Left me terrified of people being cross with me which turned me into a total doormat for decades. (Got the fuck over that now though!)
As a fully grown woman I still flinched every time my dad made a sudden movement. He had the nerve to complain my involuntary flinching hurt his feelings!!!!
Especially scared of my mum's moods and trained to appease her at all costs.
Really anxious about making mistakes and rushed to justify myself and over explain.
Desperate for the praise and approval of others. Shagged anyone who would have me for years out of a desperate need to feel loved and wanted.
List goes on and on.
My childhood with parents who thought assaulting their child was good parenting?
Well, I went through what is a perfectly normal phase as a young child where I told lies like what I'd done that day, or that I saw fairies or flew or shit like that, you know, kids imaginative play sort of thing. My dad decided the way to cure me of that was to hit me with his belt. Bent over my bed and given 6 good ones on the backside and thighs.
Mum would either laugh at something or hit us depending on her mood. A silly dance that would make her laugh on monday would get you a whack so hard it bruised you on tuesday.

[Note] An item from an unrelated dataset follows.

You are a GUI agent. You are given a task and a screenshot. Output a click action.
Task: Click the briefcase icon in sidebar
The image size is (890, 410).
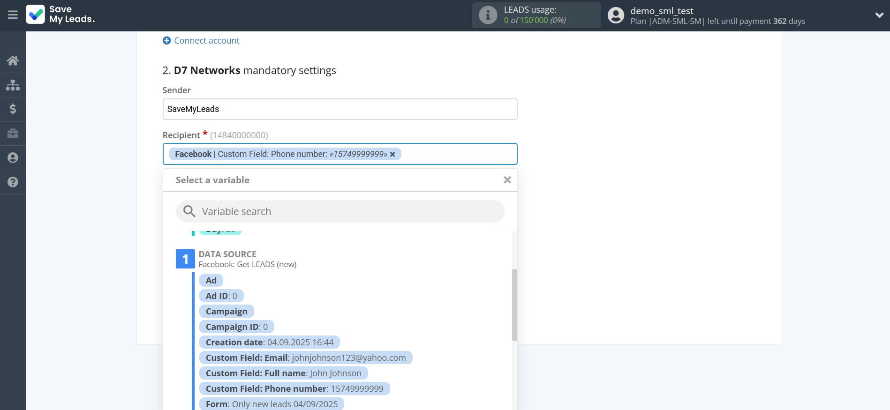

Wed also get hit for embarrassing her, for nearly doing something eg walking past her too close to something which if we had stepped on it or knocked it we might possibly have broken it.
She favoured the slap across the face over her close second favourite- the grabbing the arm and hitting the legs with so much force it stung for hours and left a red, raised imprint of her hand. The leg hurt more but the face was more humiliating.
My sons are in their 20s now and i can tell you that hitting is simply not necessary, nothing will ever convince me it is necessary and if someone can't raise their children without hurting them and making them afraid then they need parenting classes, frankly.